In early 2015, the parties commenced negotiations to arrange the transport of the stored items from Kuryk to Atyrau, agreeing estimated costs and signing a further agreement. Before signing the agreement, it was discussed whether a clause should be included as per which the defendant DHL would indemnify the claimant Globalink against claims arising from the force majeure circumstances that were discussed at the previous meeting in November. The defendant DHL proposed that this clause should be removed and the claimant Globalink accepted.

Of the invoices raised by Globalink after the transport was completed, only some were settled by DHL as DHL argued it had a considerable counter-claim for failure to perform the original agreement.

DHL argued it had suffered a loss as the transportation cost under the original agreement was far lower than the one under the subsequent agreement and the additional costs for storing the units at Kuryk during the winter.

A successful set-off would have extinguished the claim for freight and still left a considerable outstanding amount due to DHL. Globalink applied for summary judgment and argued that the rule in The Aries applied, thereby making a defence of set-off not permissible.

The Commercial Court considered first the legal principles in general and the merits of the counter-claim specifically.

The Court pointed out that the rule in The Aries was a long standing and somewhat arbitrary one that had no clear justification. However, that did not affect its status in the law and the deputy judge underlined that it was important that established rules for commercial matters were not disturbed by the courts.

It went on to note that the rule as set out in The Aries has been extended for the types of carriage to which it applies and also for the types of cross claims which it covers. However, the authority in The Aries does not apply to all transport related contracts – for example, it was decided in The Nanfri [1978] QB 927 that the defence of set-off was available in respect of time charters, which, of course, involve the payment of hire rather than freight.

In the current case, the Commercial Court considered whether any part of the sums the claimant demanded even came within the definition of freight. The answer was that the contract in place between the claimant and the defendant was a ‘freight forwarding agreement’, where the nature of the obligation undertaken in the contract was not to transport the client’s cargo but to procure carriage by others.

(Of course on occasion, a freight forwarder may also be a carrier but that is the exception. The position nowadays is that a freight forwarder contracting as agent will accept personal responsibility to the carrier for the freight and will discharge it personally.)
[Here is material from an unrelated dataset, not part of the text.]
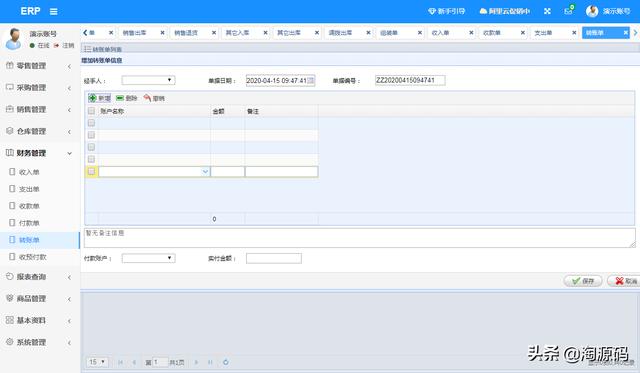Viewport: 640px width, 373px height.
Task: Click the green plus 新增 row icon
Action: click(93, 98)
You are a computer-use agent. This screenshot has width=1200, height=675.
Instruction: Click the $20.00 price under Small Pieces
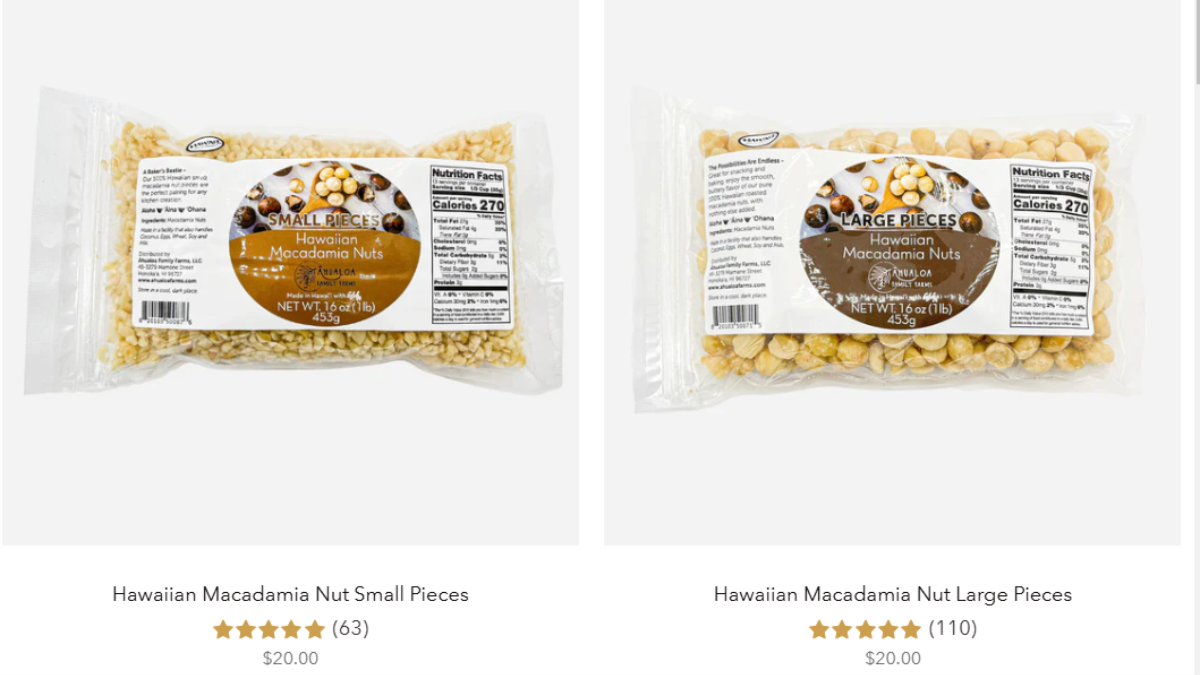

Crucially, Globalink failed to show any documents that clearly showed that sums due were freight in the narrow sense as laid out in The Aries. As a reminder, freight is payable for carrying a cargo from one place to another – this is not the case when a freight forwarder is engaged to procure the actual carriage of the goods by engaging a third party, which then ultimately is the carrier.

The most important point to take away is that freight forwarding contracts are simply not the same as a contract of affreightment and one of the consequences of that difference is that there will generally be a right to set-off in a freight forwarding contract.

Members having dealings with freight forwarders should bear this in mind and when in doubt, are encouraged to contact the club for clarification and further assistance.

The case also serves as a useful reminder in respect of force majeure. With respect to whether or not the low water levels constituted a force majeure event, the Court held that it was not: not only was it foreseeable that the water levels would be low in the canal at that time of year but furthermore, it was Globalink’s failure to arrange for a timely delivery at the final destination which caused the delay. Had transport arrangements been made earlier, then the goods would have arrived at the refinery before the canal closed down for the winter.

As the judge put it, ‘it would be absurd if a party could excuse itself from the consequences of a breach by reference to force majeure when the force majeure was caused by the party’s own breach.’